Copy the rows below word for word, starting with the row that contains "Open the Global Actions plus icon" and ending with the final row, both included.
^^^^^^^^^^^^^^^^
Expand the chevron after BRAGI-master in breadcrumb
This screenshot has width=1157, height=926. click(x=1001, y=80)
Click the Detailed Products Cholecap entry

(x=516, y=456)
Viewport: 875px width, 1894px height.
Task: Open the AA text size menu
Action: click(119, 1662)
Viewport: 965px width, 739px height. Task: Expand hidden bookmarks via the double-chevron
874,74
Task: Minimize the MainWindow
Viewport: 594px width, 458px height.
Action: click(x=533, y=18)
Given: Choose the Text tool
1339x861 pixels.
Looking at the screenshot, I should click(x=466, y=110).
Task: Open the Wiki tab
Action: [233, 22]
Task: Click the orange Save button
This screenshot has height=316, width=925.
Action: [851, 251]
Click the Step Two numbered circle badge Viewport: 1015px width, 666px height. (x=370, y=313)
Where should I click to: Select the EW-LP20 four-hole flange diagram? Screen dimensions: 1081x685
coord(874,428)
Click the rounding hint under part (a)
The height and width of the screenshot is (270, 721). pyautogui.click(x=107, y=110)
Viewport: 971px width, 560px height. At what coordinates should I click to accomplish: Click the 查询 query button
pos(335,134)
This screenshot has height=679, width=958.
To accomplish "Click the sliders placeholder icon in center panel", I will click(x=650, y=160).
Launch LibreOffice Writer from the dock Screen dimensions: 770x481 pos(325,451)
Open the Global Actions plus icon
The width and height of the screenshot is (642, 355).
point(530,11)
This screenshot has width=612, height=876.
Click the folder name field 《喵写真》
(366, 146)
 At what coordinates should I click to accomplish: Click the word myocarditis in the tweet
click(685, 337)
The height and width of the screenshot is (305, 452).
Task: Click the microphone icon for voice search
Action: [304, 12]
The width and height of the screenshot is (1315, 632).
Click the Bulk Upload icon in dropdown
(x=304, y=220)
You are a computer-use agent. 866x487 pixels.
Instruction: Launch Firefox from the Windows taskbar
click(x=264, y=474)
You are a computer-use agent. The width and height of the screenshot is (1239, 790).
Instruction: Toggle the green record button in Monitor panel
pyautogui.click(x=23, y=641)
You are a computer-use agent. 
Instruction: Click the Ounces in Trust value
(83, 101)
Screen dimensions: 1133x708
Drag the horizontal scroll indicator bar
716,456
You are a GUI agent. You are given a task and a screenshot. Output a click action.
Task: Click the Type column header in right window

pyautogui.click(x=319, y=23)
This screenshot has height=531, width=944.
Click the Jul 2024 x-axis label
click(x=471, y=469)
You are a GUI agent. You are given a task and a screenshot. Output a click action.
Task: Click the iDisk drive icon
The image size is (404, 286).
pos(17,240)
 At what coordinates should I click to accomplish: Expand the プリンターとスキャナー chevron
^^^^^^^^^^^^^^^^
Final result
Open the Global Actions plus icon
The width and height of the screenshot is (642, 355).
point(530,11)
This screenshot has width=612, height=876.
Click the folder name field 《喵写真》
(366, 146)
 At what coordinates should I click to accomplish: Click the word myocarditis in the tweet
click(685, 337)
The height and width of the screenshot is (305, 452).
Task: Click the microphone icon for voice search
Action: [304, 12]
The width and height of the screenshot is (1315, 632).
Click the Bulk Upload icon in dropdown
(x=304, y=220)
You are a computer-use agent. 866x487 pixels.
Instruction: Launch Firefox from the Windows taskbar
click(x=264, y=474)
You are a computer-use agent. The width and height of the screenshot is (1239, 790).
Instruction: Toggle the green record button in Monitor panel
pyautogui.click(x=23, y=641)
You are a computer-use agent. 
Instruction: Click the Ounces in Trust value
(83, 101)
Screen dimensions: 1133x708
Drag the horizontal scroll indicator bar
716,456
You are a GUI agent. You are given a task and a screenshot. Output a click action.
Task: Click the Type column header in right window

pyautogui.click(x=319, y=23)
This screenshot has height=531, width=944.
Click the Jul 2024 x-axis label
click(x=471, y=469)
You are a GUI agent. You are given a task and a screenshot. Output a click action.
Task: Click the iDisk drive icon
The image size is (404, 286).
pos(17,240)
 At what coordinates should I click to accomplish: Expand the プリンターとスキャナー chevron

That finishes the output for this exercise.